Effects of altitude and varieties on overwintering adaptability and cold resistance mechanism of alfalfa roots in the Qinghai-Tibet Plateau.

Abstract

The roots are the main functional organs involved in the overwintering adaptability of alfalfa (Medicago sativa). However, it is still unclear how the roots are involved in the cold resistance in the high-altitude area of the Qinghai-Tibet Plateau (QTP). In this study, three winter-surviving 2-year-old alfalfa varieties (M.sativa Zhongmeng No.1, M.sativa Chiza No.1, and M.sativa Gongnong No.1) planted at two different altitudes (2812 m and 3109 m) in the northeast edge of the QTP were used to explore the cold-resistance mechanism. At low altitudes (2812 m), the overwintering rate, taproot length, root area, root surface area, and root average diameter, plant height, fresh yield and hay yield of M.sativa Zhongmeng No.1 were significantly higher (P < 0.01) than for the other two varieties. At high altitude (3109 m), lateral root length, number of lateral roots, main root dry weight, and lateral root dry weight of M.sativa Chiza No.1 were higher (P < 0.01) than the other two varieties.
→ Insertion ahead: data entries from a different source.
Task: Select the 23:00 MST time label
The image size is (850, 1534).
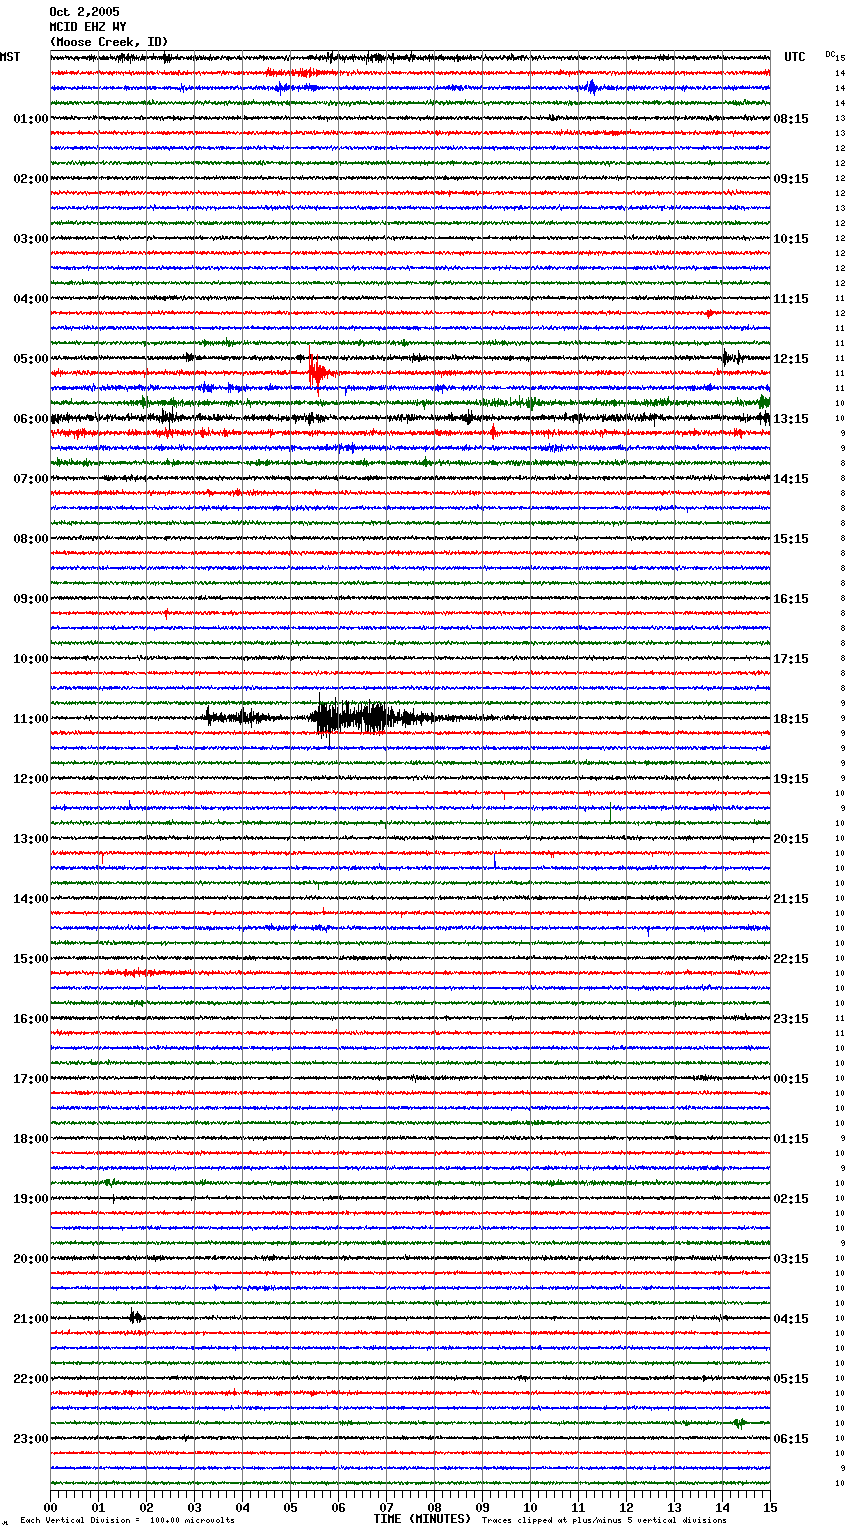Action: (x=30, y=1439)
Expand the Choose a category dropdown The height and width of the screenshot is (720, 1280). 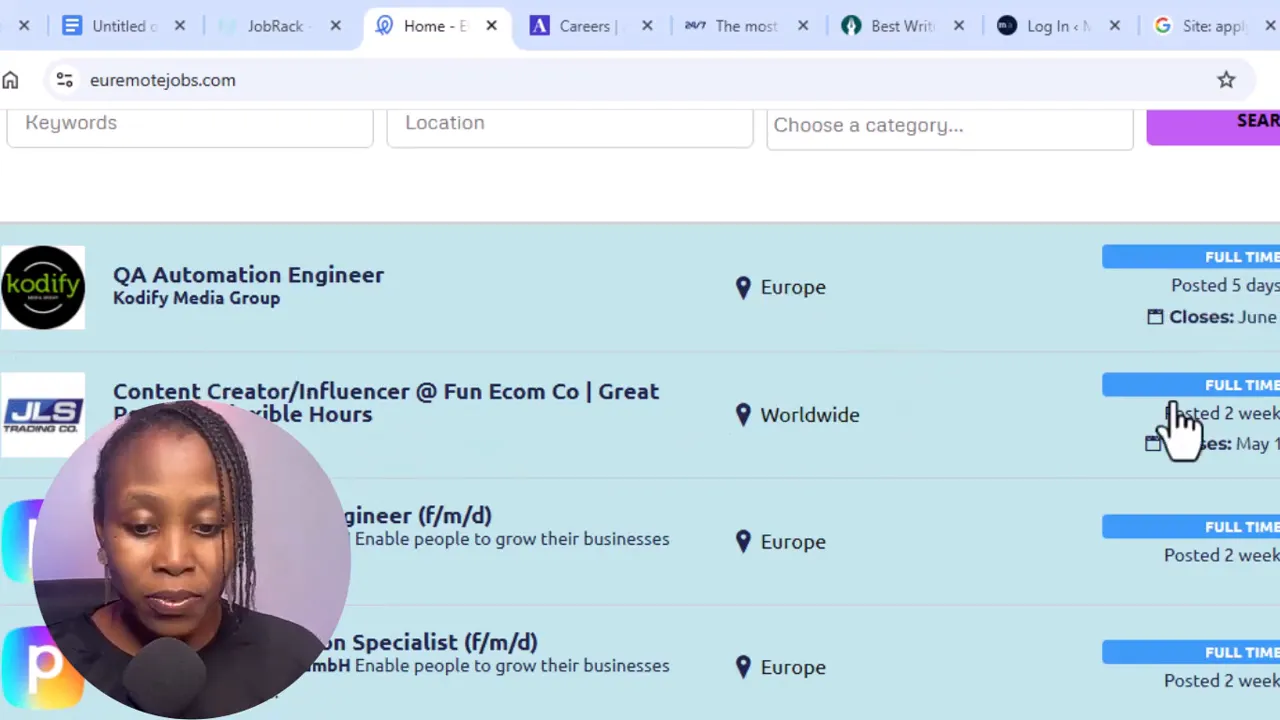pyautogui.click(x=949, y=125)
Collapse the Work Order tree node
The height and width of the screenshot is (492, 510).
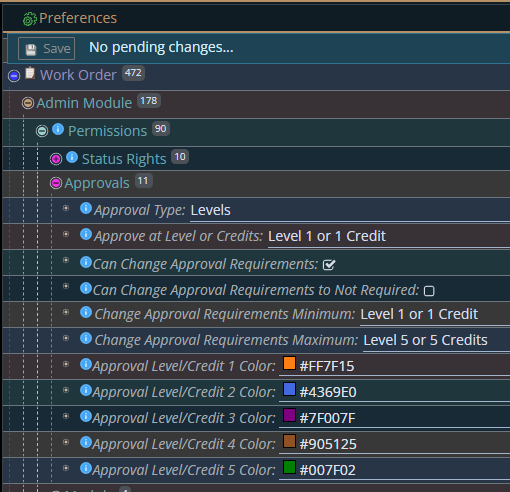click(14, 76)
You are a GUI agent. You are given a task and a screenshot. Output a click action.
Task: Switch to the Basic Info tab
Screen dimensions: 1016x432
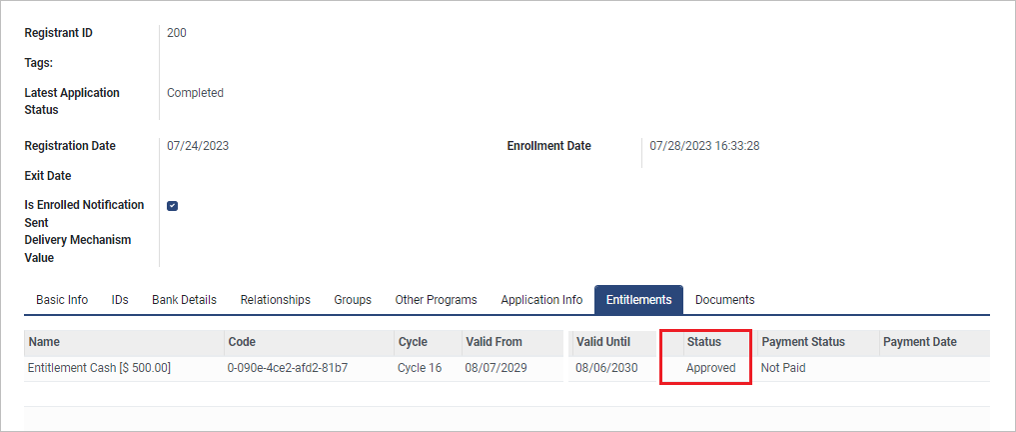(x=62, y=300)
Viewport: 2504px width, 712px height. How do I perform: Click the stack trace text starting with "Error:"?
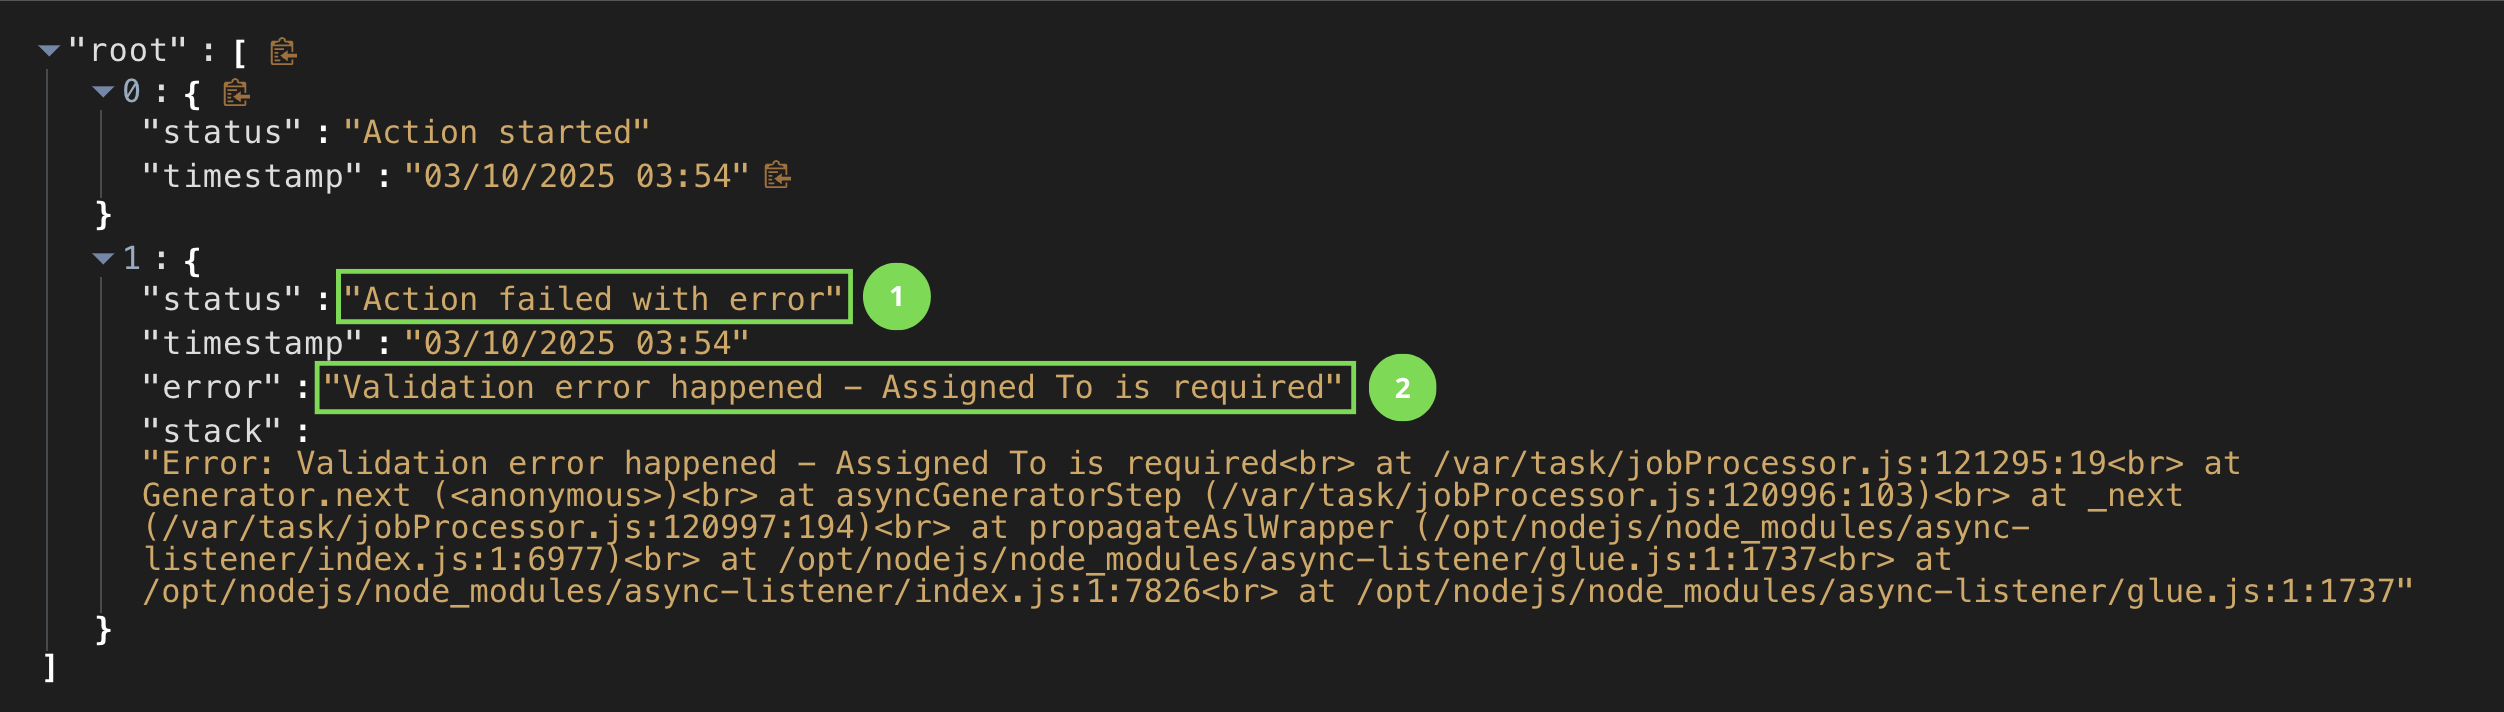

At low and high altitudes, the activities of peroxidase and catalase were higher (P < 0.05) in M.sativa Chiza No.1 during post-winter and pre-winter respectively. At low altitude, higher soluble sugar (P < 0.05) and proline (P < 0.01) contents were recorded during the pre- and post-winter periods. Membership function analysis showed that M.sativa Zhongmeng No.1 has the strongest cold resistance. The structural equation model showed that the overwintering rate of alfalfa was mainly affected by the morphological characteristics of roots and the physiological characteristics of roots, with contribution rates of 0.54 and 0.75 respectively, and the physiological characteristics of roots had the greatest effect on the overwintering rate. This study is of great significance to effectively solve the overwintering of alfalfa, the lack of high-quality legume forage resources, and promote the development of animal husbandry in the alpine areas of the QTP. © 2022 Society of Chemical Industry.